Qual foi o conto mais difícil de ter escrito, aquele em que você mais bateu cabeça para finalizar, e qual o motivo da dificuldade?

Nenhum foi difícil de ser escrito, mas o conto-título foi difícil de ser lido em voz alta a primeira vez. Não consegui finalizar essa leitura. Ele foi produzido para o laboratório de escrita pouco tempo depois da segunda onda da Covid-19, quando ocorreu a crise de oxigênio em Manaus e quando perdi minha avó para a doença de maneira brutal, e eu definitivamente não tinha processado o que vi nos hospitais, nos corres de oxigênio madrugada adentro e em casa. Talvez por isso esse conto tenha pinceladas distópicas e sci-fi; elas pareciam ter mais sentido que a realidade.

 

Fale um pouco mais sobre o conto “Madnaus” — ele me lembra aqueles filmes pós-apocalípticos, como Mad Max e Eu Sou a Lenda.
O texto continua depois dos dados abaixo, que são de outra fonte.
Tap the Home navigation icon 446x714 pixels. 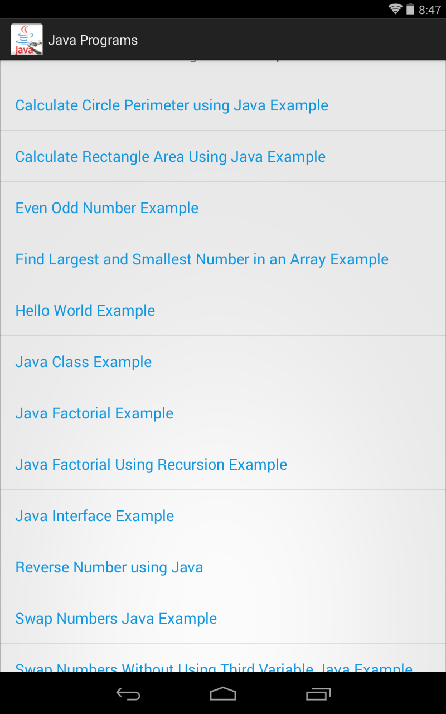click(x=223, y=694)
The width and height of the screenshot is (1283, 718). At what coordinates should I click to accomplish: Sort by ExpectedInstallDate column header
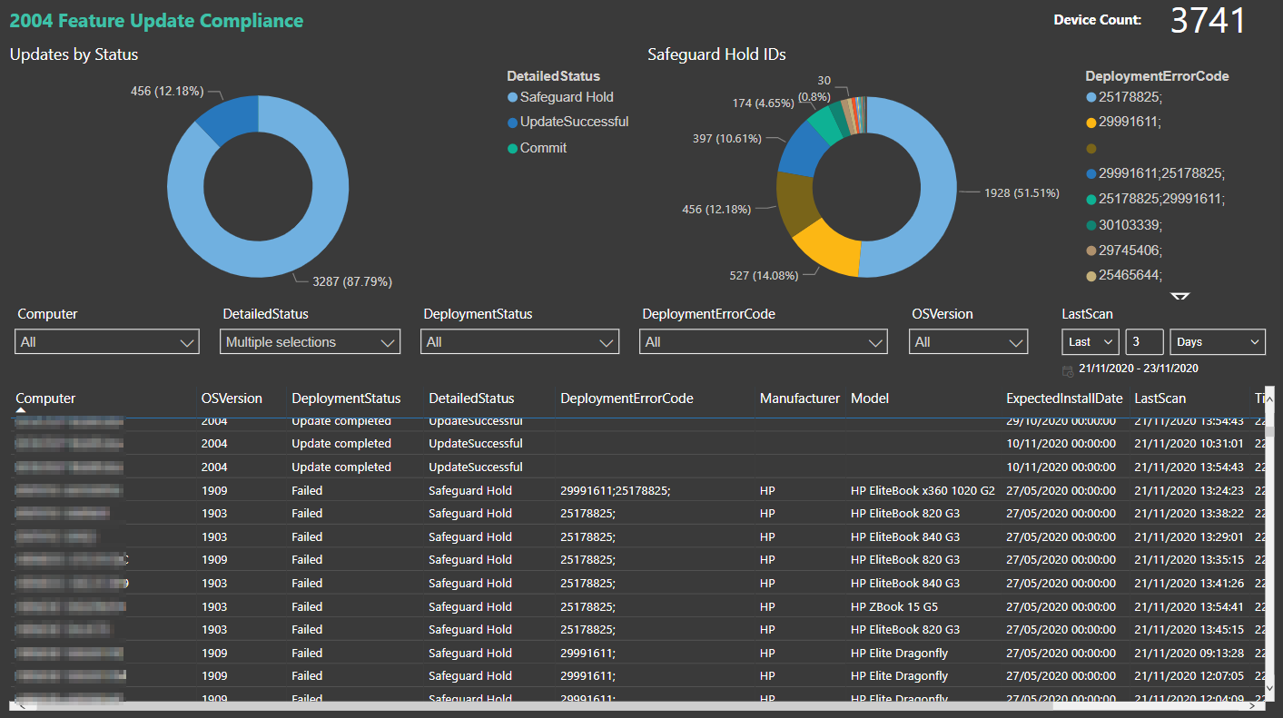tap(1063, 398)
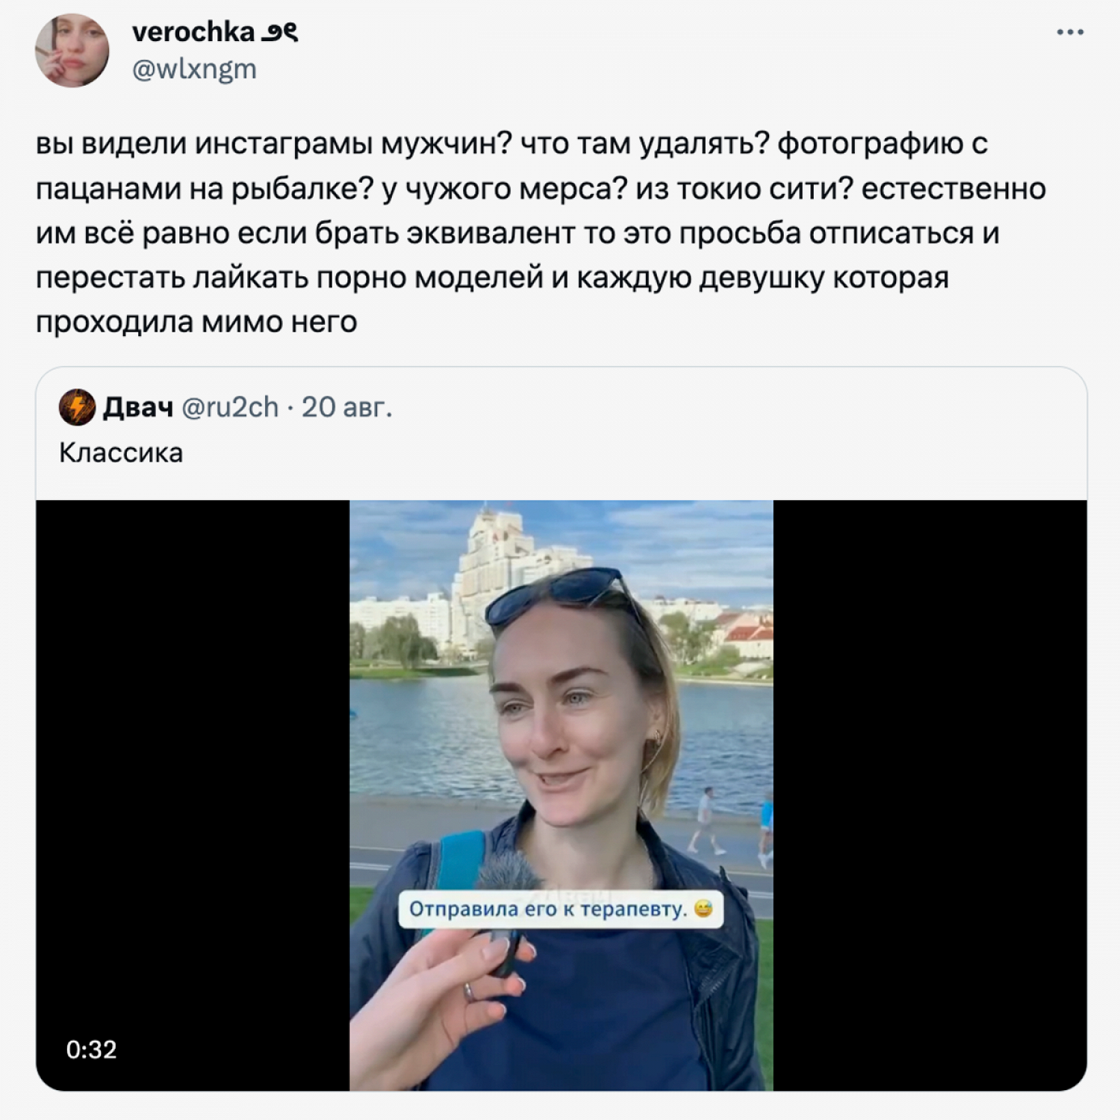Screen dimensions: 1120x1120
Task: Click the black right letterbox of video
Action: [930, 795]
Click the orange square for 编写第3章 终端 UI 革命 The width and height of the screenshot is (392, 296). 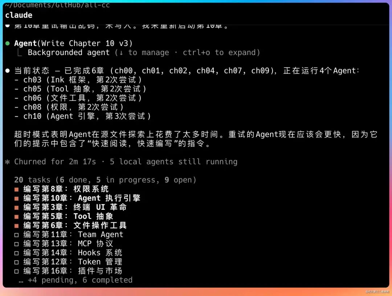(16, 207)
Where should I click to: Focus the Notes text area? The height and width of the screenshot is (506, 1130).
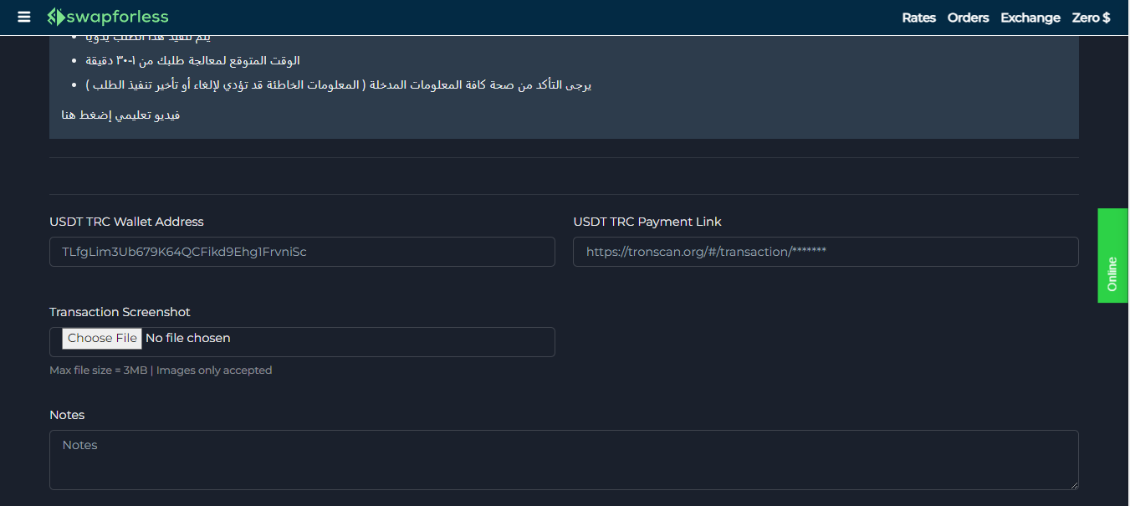(x=564, y=459)
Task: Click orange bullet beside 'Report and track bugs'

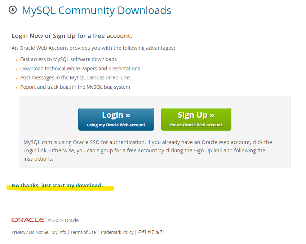Action: tap(17, 88)
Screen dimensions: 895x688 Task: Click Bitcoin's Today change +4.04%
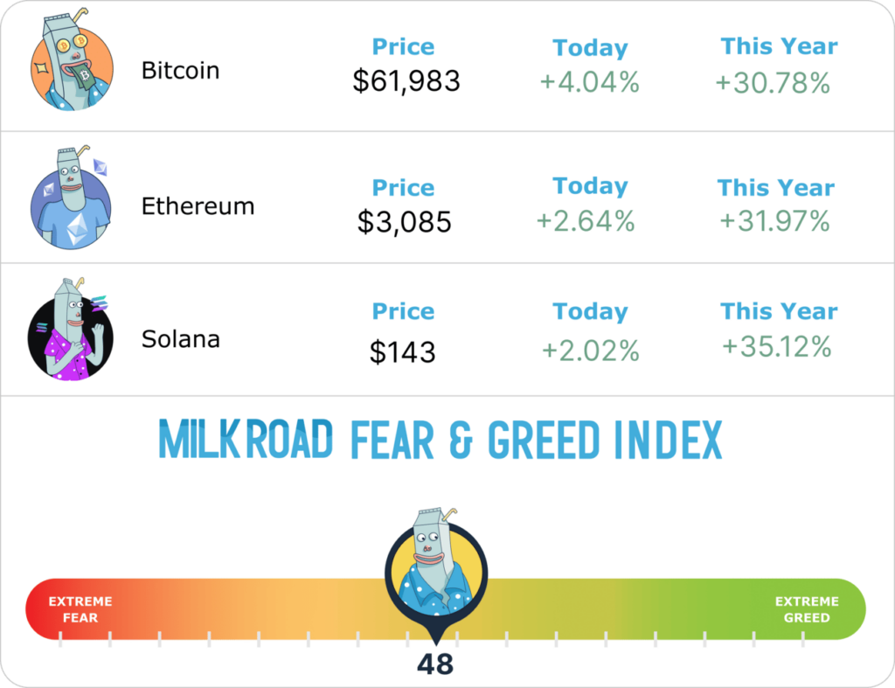tap(589, 83)
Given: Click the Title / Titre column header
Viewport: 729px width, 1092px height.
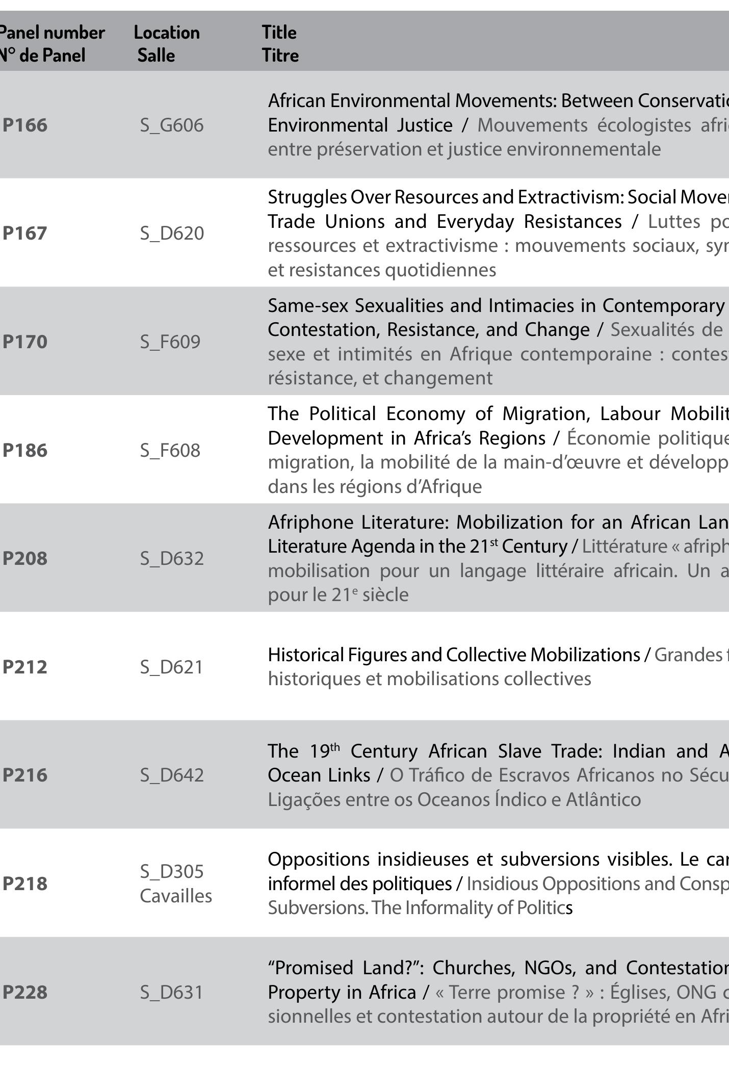Looking at the screenshot, I should 280,43.
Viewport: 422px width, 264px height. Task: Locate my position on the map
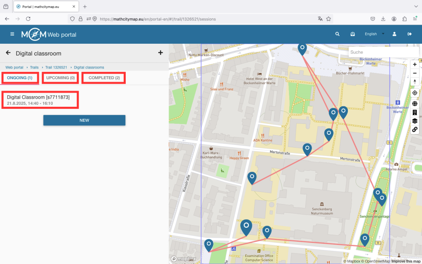415,93
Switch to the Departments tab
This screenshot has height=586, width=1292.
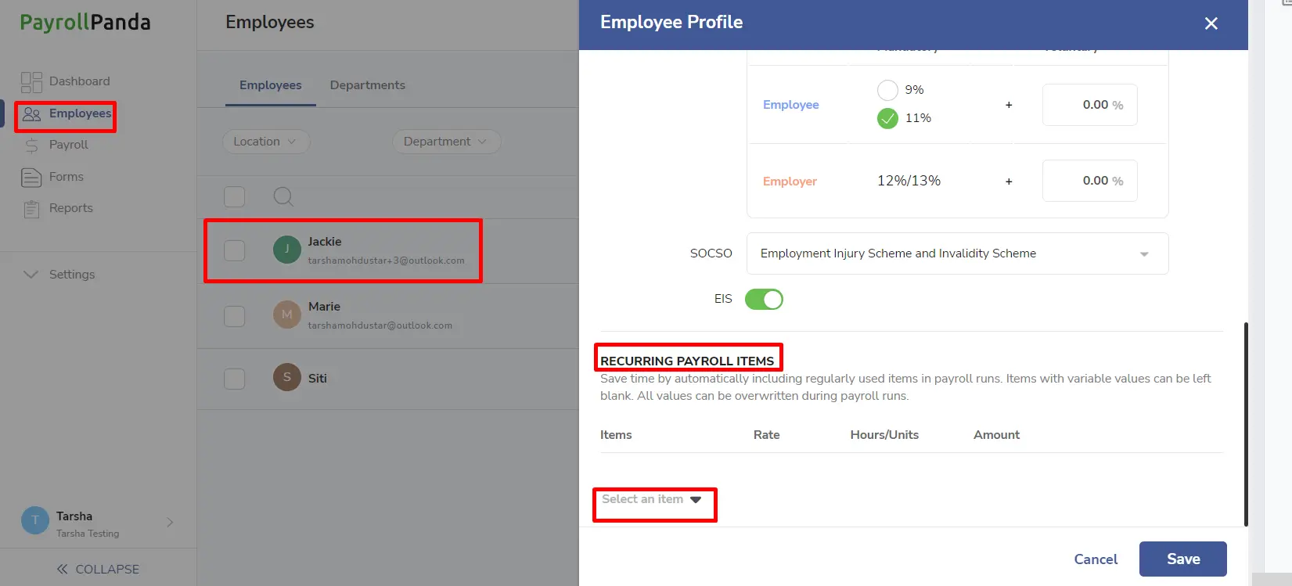[368, 85]
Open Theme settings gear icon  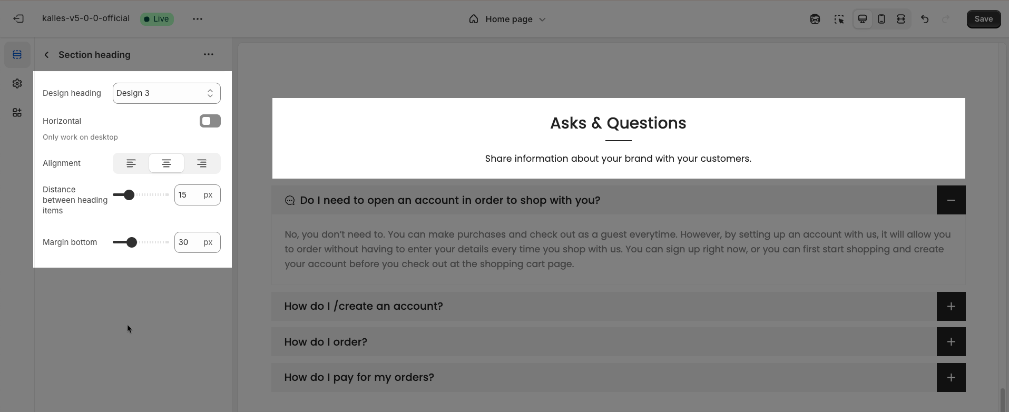point(17,84)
Qual a inspiração do conto? O que pretendia fazer?

Acredito que ele veio de um lugar de muita raiva em mim, haja vista o luto e meu estado físico e mental debilitado na época, pós-segunda onda da Covid em Manaus. Naquela época, você sentia o cheiro da morte quando andava pela madrugada atrás de remédios ou oxigênio. Era muito palpável. Nos hospitais, pior ainda. Passei meses tendo pesadelos com eles. Era uma precariedade absoluta. Ao mesmo tempo, quando a coisa arrefeceu um pouco, era preciso colocar todo o trauma de lado, senão seria impossível fazer qualquer outra coisa além de revivê-lo, já que parecia impossível processá-lo. O conto nasceu aí, dessa impossibilidade, misturando elementos absurdos do que eu testemunhava e vivia: as lembranças do cuidado das mulheres durante a pandemia, o negacionismo encabeçado pelos homens (apaixonados que são pela misoginia da extrema-direita que comandava o país e que até hoje inspira a política em Manaus), o desejo de vingança pelos que se foram, lembranças desconexas de programas de tevê dos anos 1990 como Xena, a Princesa Guerreira ou o sangue fake dos Contos da Cripta, as flores do jardim da minha avó… não foi algo que eu planejei escrever, foi como deu pra fazer. E também não foi nada terapêutico.